**PROBLEM:**
Once the line holding "Given: Open Action" is found in the listing below, write it out and each later line exactly, up to and including the one holding "761x457 pixels.".

**DATA EXCERPTS:**
<<<<

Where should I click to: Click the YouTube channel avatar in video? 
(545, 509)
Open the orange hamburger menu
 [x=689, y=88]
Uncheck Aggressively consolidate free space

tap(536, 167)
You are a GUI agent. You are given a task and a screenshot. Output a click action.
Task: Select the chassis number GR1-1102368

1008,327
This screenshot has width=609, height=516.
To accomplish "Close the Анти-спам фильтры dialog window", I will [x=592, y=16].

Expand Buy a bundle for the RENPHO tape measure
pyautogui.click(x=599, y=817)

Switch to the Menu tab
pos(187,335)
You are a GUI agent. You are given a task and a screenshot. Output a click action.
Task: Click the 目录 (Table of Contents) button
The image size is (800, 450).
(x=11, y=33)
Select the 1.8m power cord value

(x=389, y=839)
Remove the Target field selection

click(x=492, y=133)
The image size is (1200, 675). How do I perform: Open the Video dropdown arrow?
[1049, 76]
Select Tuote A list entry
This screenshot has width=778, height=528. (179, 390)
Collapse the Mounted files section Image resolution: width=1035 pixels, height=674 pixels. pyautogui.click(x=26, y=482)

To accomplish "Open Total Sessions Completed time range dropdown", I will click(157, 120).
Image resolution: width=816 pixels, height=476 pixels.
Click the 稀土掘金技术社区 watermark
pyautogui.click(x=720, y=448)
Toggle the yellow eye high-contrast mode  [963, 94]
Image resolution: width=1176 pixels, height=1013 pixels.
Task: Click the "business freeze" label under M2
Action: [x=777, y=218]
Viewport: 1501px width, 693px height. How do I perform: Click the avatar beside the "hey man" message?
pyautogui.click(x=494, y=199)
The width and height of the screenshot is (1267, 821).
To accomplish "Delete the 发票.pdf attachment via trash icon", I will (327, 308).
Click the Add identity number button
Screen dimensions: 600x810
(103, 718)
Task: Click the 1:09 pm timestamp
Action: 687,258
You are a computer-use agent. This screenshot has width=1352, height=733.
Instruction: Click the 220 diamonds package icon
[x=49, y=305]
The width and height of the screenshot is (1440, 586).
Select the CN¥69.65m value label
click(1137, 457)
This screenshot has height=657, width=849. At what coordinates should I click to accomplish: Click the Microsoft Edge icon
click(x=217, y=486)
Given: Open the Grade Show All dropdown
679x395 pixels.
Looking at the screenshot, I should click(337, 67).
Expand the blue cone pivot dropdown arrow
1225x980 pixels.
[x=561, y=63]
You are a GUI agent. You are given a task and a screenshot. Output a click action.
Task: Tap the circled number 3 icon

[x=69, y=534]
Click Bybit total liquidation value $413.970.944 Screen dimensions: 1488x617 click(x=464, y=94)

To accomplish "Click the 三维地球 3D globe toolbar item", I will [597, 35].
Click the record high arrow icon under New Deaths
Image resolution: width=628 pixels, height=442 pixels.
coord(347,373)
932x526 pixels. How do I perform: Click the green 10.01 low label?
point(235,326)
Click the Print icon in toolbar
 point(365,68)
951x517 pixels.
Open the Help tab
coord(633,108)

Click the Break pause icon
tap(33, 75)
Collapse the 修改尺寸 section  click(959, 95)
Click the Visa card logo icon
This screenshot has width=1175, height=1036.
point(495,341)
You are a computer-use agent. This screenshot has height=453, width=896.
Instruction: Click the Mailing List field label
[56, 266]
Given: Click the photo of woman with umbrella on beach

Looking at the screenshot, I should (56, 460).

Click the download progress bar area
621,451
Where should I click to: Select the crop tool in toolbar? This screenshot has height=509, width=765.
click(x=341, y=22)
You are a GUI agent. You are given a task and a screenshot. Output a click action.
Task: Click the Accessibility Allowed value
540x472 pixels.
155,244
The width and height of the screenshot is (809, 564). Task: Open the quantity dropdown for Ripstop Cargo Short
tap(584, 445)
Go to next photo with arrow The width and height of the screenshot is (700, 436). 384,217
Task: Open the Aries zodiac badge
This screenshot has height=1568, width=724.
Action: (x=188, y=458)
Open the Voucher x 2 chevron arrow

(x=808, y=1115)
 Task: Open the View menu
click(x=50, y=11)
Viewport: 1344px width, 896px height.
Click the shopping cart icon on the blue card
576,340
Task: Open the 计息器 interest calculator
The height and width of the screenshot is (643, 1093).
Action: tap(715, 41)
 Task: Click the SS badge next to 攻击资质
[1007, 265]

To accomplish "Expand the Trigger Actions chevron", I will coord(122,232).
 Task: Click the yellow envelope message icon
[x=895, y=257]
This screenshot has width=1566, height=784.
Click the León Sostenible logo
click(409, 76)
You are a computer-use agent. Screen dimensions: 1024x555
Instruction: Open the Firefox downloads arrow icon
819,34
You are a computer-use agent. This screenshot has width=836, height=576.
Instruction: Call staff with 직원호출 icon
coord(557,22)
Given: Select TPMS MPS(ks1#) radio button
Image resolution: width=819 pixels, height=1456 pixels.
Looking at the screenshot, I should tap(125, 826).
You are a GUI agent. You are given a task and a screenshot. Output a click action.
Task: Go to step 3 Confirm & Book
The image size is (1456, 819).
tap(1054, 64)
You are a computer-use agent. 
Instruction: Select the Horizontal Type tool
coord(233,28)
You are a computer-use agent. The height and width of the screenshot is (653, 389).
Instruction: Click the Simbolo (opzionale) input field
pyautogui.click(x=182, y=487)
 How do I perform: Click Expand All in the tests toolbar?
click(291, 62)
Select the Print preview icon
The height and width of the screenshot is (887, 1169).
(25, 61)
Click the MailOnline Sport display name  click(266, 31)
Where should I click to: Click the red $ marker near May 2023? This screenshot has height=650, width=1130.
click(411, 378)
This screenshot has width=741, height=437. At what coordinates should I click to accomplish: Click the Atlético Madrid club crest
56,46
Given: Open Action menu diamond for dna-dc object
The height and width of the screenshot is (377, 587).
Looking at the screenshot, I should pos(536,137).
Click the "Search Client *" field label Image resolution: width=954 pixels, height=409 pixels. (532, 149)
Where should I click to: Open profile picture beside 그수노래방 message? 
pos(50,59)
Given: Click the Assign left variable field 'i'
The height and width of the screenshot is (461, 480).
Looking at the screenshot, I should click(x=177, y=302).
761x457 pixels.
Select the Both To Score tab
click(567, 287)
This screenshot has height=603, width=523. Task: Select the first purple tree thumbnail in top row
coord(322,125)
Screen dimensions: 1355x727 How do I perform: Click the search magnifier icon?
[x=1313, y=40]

>>>>

**WRITTEN SOLUTION:**
Given: Open Action menu diamond for dna-dc object
The height and width of the screenshot is (377, 587).
Looking at the screenshot, I should pos(536,137).
Click the "Search Client *" field label Image resolution: width=954 pixels, height=409 pixels. (532, 149)
Where should I click to: Open profile picture beside 그수노래방 message? 
pos(50,59)
Given: Click the Assign left variable field 'i'
The height and width of the screenshot is (461, 480).
Looking at the screenshot, I should click(x=177, y=302).
761x457 pixels.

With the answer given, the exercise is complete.